• **TEXT PASSAGE**:
^^^^

2046 Leningrad

Discovery
- Discovered by: T. Smirnova
- Discovery site: Crimean Astrophysical Obs.
- Discovery date: 22 October 1968

Designations
- Named after: Saint Petersburg (Russian city)
- Alternative designations: 1968 UD_{1} · 1929 VK 1934 RK · 1940 UF 1955 HN · 1957 YV 1973 QS · 1973 SH_{3}
- Minor planet category: main-belt · Themis

Orbital characteristics
- Epoch 4 September 2017 (JD 2458000.5)
- Uncertainty parameter 0
- Observation arc: 87.51 yr (31,964 days)
- Aphelion: 3.7227 AU
- Perihelion: 2.5902 AU
- Semi-major axis: 3.1565 AU
- Eccentricity: 0.1794
- Orbital period (sidereal): 5.61 yr (2,048 days)
- Mean anomaly: 288.85°
- Mean motion: 0° 10^{m} 32.88^{s} / day
- Inclination: 2.7356°
- Longitude of ascending node: 73.570°
- Argument of perihelion: 284.26°

Physical characteristics
- Dimensions: 23.55 km (calculated) 23.968±0.292 km 27.67±0.67 km
- Synodic rotation period: 5.296±0.003 h
- Geometric albedo: 0.060±0.003 0.08 (assumed) 0.085±0.017
- Spectral type: C
- Absolute magnitude (H): 11.15±0.23 · 11.4 · 11.5

= 2046 Leningrad =

Main-belt asteroid

2046 Leningrad, provisional designation , is a carbonaceous Themistian asteroid from the outer regions of the asteroid belt, approximately 24 kilometers in diameter. It was discovered on 22 October 1968, by Soviet astronomer Tamara Smirnova at the Crimean Astrophysical Observatory in Nauchnij, on the Crimean peninsula. The asteroid was named after the Soviet city of Leningrad (now St. Petersburg).

== Orbit and classification ==

Leningrad is a member of the Themis family, a dynamical family of carbonaceous asteroids with nearly coplanar ecliptical orbits, located in the outer-belt main. It orbits the Sun at a distance of 2.6–3.7 AU once every 5 years and 7 months (2,048 days). Its orbit has an eccentricity of 0.18 and an inclination of 3° with respect to the ecliptic.

The body's observation arc begins 39 years prior to its official discovery observation, with a precovery taken at Lowell Observatory in October 1929. One week later, the asteroid was identified as at Lowell Observatory.

=== Lightcurves ===

In August 2012, a rotational lightcurve of Leningrad was obtained from photometric observations by astronomers at the Oakley Southern Sky Observatory (E09). Lightcurve analysis gave a rotation period of 5.296 hours with a brightness variation of 0.11 magnitude (U=2+).

^^^^

• **ASSIGNMENT 1**: In the article on 2046 Leningrad, which observatory's astronomers obtained the rotational lightcurve in August 2012?
• **ASSIGNMENT 2**: From the article on 2046 Leningrad, transcribe the text word for word, starting with "- Discovery date: 22" and going on through "yr (31,964 days)".

^^^^

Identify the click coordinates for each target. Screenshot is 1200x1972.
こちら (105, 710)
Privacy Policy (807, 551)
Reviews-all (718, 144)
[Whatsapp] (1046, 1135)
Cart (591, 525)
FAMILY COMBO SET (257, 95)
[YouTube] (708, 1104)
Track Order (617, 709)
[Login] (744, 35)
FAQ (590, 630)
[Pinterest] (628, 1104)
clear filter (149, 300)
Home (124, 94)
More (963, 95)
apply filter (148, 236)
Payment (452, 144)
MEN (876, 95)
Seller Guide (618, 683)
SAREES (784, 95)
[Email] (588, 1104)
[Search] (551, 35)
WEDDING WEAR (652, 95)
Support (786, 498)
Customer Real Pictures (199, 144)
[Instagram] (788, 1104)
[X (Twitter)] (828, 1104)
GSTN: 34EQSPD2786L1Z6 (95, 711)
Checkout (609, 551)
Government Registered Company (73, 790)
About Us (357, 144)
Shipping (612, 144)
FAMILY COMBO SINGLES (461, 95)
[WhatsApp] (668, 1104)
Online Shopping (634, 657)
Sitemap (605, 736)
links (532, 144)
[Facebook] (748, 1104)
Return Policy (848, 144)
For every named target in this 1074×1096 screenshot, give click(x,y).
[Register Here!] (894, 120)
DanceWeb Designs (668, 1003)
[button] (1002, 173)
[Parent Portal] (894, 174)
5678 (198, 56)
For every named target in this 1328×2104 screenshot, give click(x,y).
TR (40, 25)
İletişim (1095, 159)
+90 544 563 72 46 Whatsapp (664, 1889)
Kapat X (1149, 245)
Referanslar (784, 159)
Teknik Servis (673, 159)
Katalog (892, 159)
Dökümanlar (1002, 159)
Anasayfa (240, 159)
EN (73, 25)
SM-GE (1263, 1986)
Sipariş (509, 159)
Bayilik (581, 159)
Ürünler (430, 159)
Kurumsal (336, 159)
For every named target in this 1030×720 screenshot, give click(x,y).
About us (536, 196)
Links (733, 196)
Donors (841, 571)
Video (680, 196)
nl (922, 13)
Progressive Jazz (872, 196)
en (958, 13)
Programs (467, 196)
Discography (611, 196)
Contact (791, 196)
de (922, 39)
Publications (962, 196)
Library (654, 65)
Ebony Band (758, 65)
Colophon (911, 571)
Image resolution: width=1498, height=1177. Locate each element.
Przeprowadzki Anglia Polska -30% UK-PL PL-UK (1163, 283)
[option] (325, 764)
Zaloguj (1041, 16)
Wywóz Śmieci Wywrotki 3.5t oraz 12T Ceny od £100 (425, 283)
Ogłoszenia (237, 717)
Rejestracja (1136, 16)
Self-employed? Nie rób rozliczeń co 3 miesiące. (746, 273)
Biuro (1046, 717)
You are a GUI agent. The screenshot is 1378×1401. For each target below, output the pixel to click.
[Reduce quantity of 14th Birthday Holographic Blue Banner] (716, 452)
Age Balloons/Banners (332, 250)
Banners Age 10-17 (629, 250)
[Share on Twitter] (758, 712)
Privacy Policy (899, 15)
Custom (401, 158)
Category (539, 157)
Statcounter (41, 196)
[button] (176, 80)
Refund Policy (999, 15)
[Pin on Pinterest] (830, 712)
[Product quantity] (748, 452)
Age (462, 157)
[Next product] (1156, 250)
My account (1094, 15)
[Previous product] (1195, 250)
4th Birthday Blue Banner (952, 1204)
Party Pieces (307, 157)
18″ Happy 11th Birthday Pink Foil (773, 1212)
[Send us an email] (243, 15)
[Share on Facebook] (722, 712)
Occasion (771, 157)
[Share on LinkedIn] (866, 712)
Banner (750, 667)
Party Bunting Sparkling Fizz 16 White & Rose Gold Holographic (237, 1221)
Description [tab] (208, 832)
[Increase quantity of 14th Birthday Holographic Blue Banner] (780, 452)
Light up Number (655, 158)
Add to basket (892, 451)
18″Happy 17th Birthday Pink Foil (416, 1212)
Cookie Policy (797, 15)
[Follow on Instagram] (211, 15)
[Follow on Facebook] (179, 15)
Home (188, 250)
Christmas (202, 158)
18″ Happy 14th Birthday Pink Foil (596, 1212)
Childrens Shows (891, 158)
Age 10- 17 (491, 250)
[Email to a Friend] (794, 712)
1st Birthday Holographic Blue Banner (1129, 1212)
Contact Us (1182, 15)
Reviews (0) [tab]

^^^^

• **EXPECTED ANSWER 1**: The Oakley Southern Sky Observatory (E09).

• **EXPECTED ANSWER 2**:
- Discovery date: 22 October 1968

Designations
- Named after: Saint Petersburg (Russian city)
- Alternative designations: 1968 UD_{1} · 1929 VK 1934 RK · 1940 UF 1955 HN · 1957 YV 1973 QS · 1973 SH_{3}
- Minor planet category: main-belt · Themis

Orbital characteristics
- Epoch 4 September 2017 (JD 2458000.5)
- Uncertainty parameter 0
- Observation arc: 87.51 yr (31,964 days)